GST and Fair Market Value #167
By Gerry Neely
Appraisers tell me that the property purchase tax was small enough not to affect appraisals of fair market value, but that the GST is too large to be ignored as one of the factors in calculating fair market value. While the implementation of GST has given builders a variable bottom line, what, if anything, has it done to the calculation of fair market value (FMV) and the price upon which a licensee's commission may be calculated?
Assume the sale of a new unoccupied single family dwelling house completed in 1990 and sold in 1991 by the builder for $200,000 (GST included):
1) Under the GST legislation, FMV - GST = FMV or: $200,000 x 100/107 = $186,915.89
(This is the builder's worst position, if the purchaser doesn't qualify for the new housing rebate and possession is given after June, 1991.)
2) If the purchaser qualifies for the new housing rebate of ($13,084.11 x 36% = $4,710.28) and assigns it to the builder, the builder's net is increased to $191,626.17.
3) If possession is given before April, 199 1, and the purchaser assigns to the builder the FST rebate
($186,915.89 x 4.25 % x 2/3 = $5,295.96) the builder's net is further increased to $196,922.12.
4) If possession is given after March 31, 1991 but before July, 1991 the two-thirds in the above equation becomes one-third, the FST is reduced to $2,648, and the builder's net falls to $194,274.17.
There are, of course, different variables if the sale is a condominium or if GST is added to the price of $200,000. So, how many fair market values can there be when there should only be one?
1) $186,915.89, under the GST legislation definition. 2) $200,000 for the calculation of property purchase tax, based upon the Ministry of Finance's opinion that this price meets their definition of FMV; which is the price to be paid by a willing purchaser to a willing vendor. (This, despite the fact that the willing purchaser paid $200,000 to a willing builder who accepted something less.)
3) $200,000 according to a purchaser thinking of an immediate resale at his cost, or $186,915.89 if the purchaser is alking to the B.C, Assessment Authority.
4) $186,915.89, up to wherever the builder's bottom line reaches.
According to CMHC, GST is to be included in determining the lending value of property.

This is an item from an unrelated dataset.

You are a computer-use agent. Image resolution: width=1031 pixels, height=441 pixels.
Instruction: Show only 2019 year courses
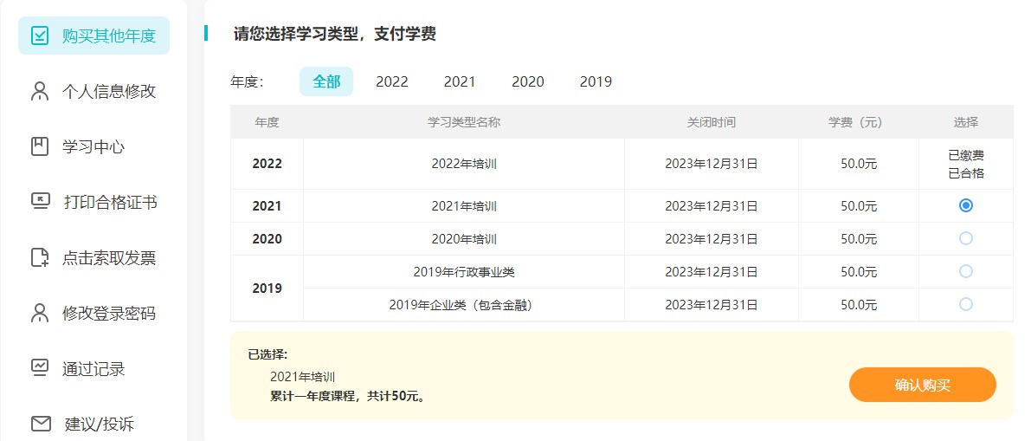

Lending value is the lesser of the purchase price or market value as determined by appraisal. If the purchase price includes GST or no reference is made to GST, that will be the purchase price which is compared to market value. if the purchase price specifically excludes GST, then for the purpose of obtaining lending value, the net GST must be added to the purchase price.

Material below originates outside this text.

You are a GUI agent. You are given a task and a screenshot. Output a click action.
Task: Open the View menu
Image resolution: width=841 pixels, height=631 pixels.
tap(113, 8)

As for commissions, is the purchase price the $200,000 paid by the purchaser or $200,000 less GST; is it the builder's bottom line; or if GST is added, is it $214,000 or $200,000? What should the listing contract provide?
Since a builder is unlikely to agree to pay commission on GST added to the purchase price, the builder may logically argue that he should not pay commission on GST included in the purchase price. On the other hand, in pre-GST times no one deducted FST from the sale price to calculate the value for commission purposes. So, can a builder logically object to paying commission on the purchase price less the net GST payable after crediting all rebates?

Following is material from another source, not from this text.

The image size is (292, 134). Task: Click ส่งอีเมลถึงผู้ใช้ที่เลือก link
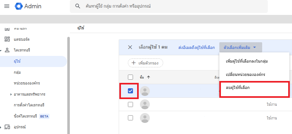click(197, 47)
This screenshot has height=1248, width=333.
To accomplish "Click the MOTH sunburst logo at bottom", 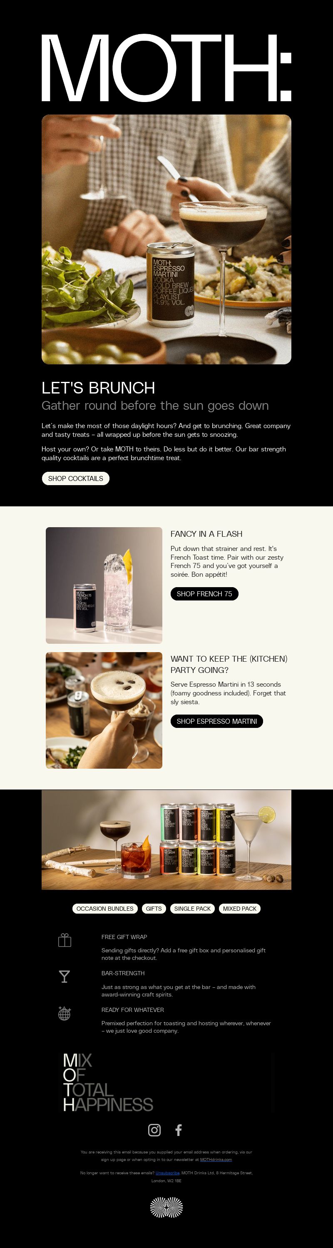I will (x=167, y=1207).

Presumably, appraisers looking at comparable sales reported on MLS will need to know whether GST was included or excluded from the purchase price. But will they need to know the extent to which rebates influenced a builder's decision to sell at the price reported? Different appraisers have suggested different approaches to the calculation of fair market value. This column raises questions without attempting to provide answers and a future column will be tumed over to an appraiser who has the answers.